- [Your instructions] All of the records must be repeated exactly.

- [Items from a data source]

———

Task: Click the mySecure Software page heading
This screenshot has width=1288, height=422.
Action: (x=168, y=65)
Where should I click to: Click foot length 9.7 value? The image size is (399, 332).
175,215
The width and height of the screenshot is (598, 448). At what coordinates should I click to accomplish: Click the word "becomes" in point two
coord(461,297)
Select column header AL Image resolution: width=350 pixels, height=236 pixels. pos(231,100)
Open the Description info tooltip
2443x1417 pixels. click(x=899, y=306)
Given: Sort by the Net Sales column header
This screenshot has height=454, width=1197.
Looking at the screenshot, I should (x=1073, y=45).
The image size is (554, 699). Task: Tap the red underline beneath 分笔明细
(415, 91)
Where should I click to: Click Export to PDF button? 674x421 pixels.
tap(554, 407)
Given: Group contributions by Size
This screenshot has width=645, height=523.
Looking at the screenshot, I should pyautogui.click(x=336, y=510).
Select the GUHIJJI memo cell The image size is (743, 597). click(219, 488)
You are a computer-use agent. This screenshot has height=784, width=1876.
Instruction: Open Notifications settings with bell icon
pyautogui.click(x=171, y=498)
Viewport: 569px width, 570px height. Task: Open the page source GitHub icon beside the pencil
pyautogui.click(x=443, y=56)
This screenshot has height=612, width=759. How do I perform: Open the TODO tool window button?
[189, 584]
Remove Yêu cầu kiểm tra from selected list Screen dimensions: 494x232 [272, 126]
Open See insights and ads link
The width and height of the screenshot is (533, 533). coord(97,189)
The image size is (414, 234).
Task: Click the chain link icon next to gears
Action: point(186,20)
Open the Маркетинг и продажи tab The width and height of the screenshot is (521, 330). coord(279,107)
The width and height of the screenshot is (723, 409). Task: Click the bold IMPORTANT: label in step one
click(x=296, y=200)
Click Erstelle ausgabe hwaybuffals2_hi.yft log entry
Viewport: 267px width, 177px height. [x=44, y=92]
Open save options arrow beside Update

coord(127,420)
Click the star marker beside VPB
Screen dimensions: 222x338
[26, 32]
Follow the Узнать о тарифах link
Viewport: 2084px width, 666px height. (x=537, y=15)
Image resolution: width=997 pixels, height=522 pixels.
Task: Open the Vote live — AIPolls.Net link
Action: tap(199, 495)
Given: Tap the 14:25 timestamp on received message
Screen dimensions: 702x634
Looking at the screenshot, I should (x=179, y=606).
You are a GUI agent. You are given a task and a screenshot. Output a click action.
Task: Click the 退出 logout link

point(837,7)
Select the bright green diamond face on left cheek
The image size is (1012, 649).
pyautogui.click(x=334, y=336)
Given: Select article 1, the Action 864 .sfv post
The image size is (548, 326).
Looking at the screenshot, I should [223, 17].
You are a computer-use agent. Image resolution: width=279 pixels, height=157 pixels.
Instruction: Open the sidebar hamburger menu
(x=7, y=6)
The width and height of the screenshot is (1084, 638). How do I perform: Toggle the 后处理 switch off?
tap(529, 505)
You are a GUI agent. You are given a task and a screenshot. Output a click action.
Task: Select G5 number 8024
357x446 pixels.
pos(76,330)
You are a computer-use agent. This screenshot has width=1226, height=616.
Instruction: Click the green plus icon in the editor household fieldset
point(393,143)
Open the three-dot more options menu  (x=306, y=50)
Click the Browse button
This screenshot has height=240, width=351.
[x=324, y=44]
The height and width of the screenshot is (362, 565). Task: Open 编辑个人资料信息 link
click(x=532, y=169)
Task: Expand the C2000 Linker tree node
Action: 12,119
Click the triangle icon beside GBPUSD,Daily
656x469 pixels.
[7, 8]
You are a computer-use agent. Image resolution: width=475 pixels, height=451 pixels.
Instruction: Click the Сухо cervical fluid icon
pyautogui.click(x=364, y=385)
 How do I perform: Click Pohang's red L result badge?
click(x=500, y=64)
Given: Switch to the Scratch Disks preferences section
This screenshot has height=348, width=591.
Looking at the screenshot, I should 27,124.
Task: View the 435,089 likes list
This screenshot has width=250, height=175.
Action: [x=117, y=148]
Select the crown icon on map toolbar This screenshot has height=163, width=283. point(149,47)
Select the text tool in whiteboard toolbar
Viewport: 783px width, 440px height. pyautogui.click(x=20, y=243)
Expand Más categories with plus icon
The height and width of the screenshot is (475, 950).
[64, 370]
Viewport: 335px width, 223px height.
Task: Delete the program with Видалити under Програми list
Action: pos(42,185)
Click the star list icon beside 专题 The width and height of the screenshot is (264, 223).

———

- [Response area]
Task: Click the mySecure Software page heading
This screenshot has width=1288, height=422.
Action: (x=168, y=65)
Where should I click to: Click foot length 9.7 value? The image size is (399, 332).
175,215
The width and height of the screenshot is (598, 448). At what coordinates should I click to accomplish: Click the word "becomes" in point two
coord(461,297)
Select column header AL Image resolution: width=350 pixels, height=236 pixels. pos(231,100)
Open the Description info tooltip
2443x1417 pixels. click(x=899, y=306)
Given: Sort by the Net Sales column header
This screenshot has height=454, width=1197.
Looking at the screenshot, I should (x=1073, y=45).
The image size is (554, 699). Task: Tap the red underline beneath 分笔明细
(415, 91)
Where should I click to: Click Export to PDF button? 674x421 pixels.
tap(554, 407)
Given: Group contributions by Size
This screenshot has width=645, height=523.
Looking at the screenshot, I should pyautogui.click(x=336, y=510).
Select the GUHIJJI memo cell The image size is (743, 597). click(219, 488)
You are a computer-use agent. This screenshot has height=784, width=1876.
Instruction: Open Notifications settings with bell icon
pyautogui.click(x=171, y=498)
Viewport: 569px width, 570px height. Task: Open the page source GitHub icon beside the pencil
pyautogui.click(x=443, y=56)
This screenshot has height=612, width=759. How do I perform: Open the TODO tool window button?
[189, 584]
Remove Yêu cầu kiểm tra from selected list Screen dimensions: 494x232 [272, 126]
Open See insights and ads link
The width and height of the screenshot is (533, 533). coord(97,189)
The image size is (414, 234).
Task: Click the chain link icon next to gears
Action: point(186,20)
Open the Маркетинг и продажи tab The width and height of the screenshot is (521, 330). coord(279,107)
The width and height of the screenshot is (723, 409). Task: Click the bold IMPORTANT: label in step one
click(x=296, y=200)
Click Erstelle ausgabe hwaybuffals2_hi.yft log entry
Viewport: 267px width, 177px height. [x=44, y=92]
Open save options arrow beside Update

coord(127,420)
Click the star marker beside VPB
Screen dimensions: 222x338
[26, 32]
Follow the Узнать о тарифах link
Viewport: 2084px width, 666px height. (x=537, y=15)
Image resolution: width=997 pixels, height=522 pixels.
Task: Open the Vote live — AIPolls.Net link
Action: tap(199, 495)
Given: Tap the 14:25 timestamp on received message
Screen dimensions: 702x634
Looking at the screenshot, I should (x=179, y=606).
You are a GUI agent. You are given a task and a screenshot. Output a click action.
Task: Click the 退出 logout link

point(837,7)
Select the bright green diamond face on left cheek
The image size is (1012, 649).
pyautogui.click(x=334, y=336)
Given: Select article 1, the Action 864 .sfv post
The image size is (548, 326).
Looking at the screenshot, I should [223, 17].
You are a computer-use agent. Image resolution: width=279 pixels, height=157 pixels.
Instruction: Open the sidebar hamburger menu
(x=7, y=6)
The width and height of the screenshot is (1084, 638). How do I perform: Toggle the 后处理 switch off?
tap(529, 505)
You are a GUI agent. You are given a task and a screenshot. Output a click action.
Task: Select G5 number 8024
357x446 pixels.
pos(76,330)
You are a computer-use agent. This screenshot has width=1226, height=616.
Instruction: Click the green plus icon in the editor household fieldset
point(393,143)
Open the three-dot more options menu  (x=306, y=50)
Click the Browse button
This screenshot has height=240, width=351.
[x=324, y=44]
The height and width of the screenshot is (362, 565). Task: Open 编辑个人资料信息 link
click(x=532, y=169)
Task: Expand the C2000 Linker tree node
Action: 12,119
Click the triangle icon beside GBPUSD,Daily
656x469 pixels.
[7, 8]
You are a computer-use agent. Image resolution: width=475 pixels, height=451 pixels.
Instruction: Click the Сухо cervical fluid icon
pyautogui.click(x=364, y=385)
 How do I perform: Click Pohang's red L result badge?
click(x=500, y=64)
Given: Switch to the Scratch Disks preferences section
This screenshot has height=348, width=591.
Looking at the screenshot, I should 27,124.
Task: View the 435,089 likes list
This screenshot has width=250, height=175.
Action: [x=117, y=148]
Select the crown icon on map toolbar This screenshot has height=163, width=283. point(149,47)
Select the text tool in whiteboard toolbar
Viewport: 783px width, 440px height. pyautogui.click(x=20, y=243)
Expand Más categories with plus icon
The height and width of the screenshot is (475, 950).
[64, 370]
Viewport: 335px width, 223px height.
Task: Delete the program with Видалити under Програми list
Action: pos(42,185)
Click the star list icon beside 专题 The width and height of the screenshot is (264, 223).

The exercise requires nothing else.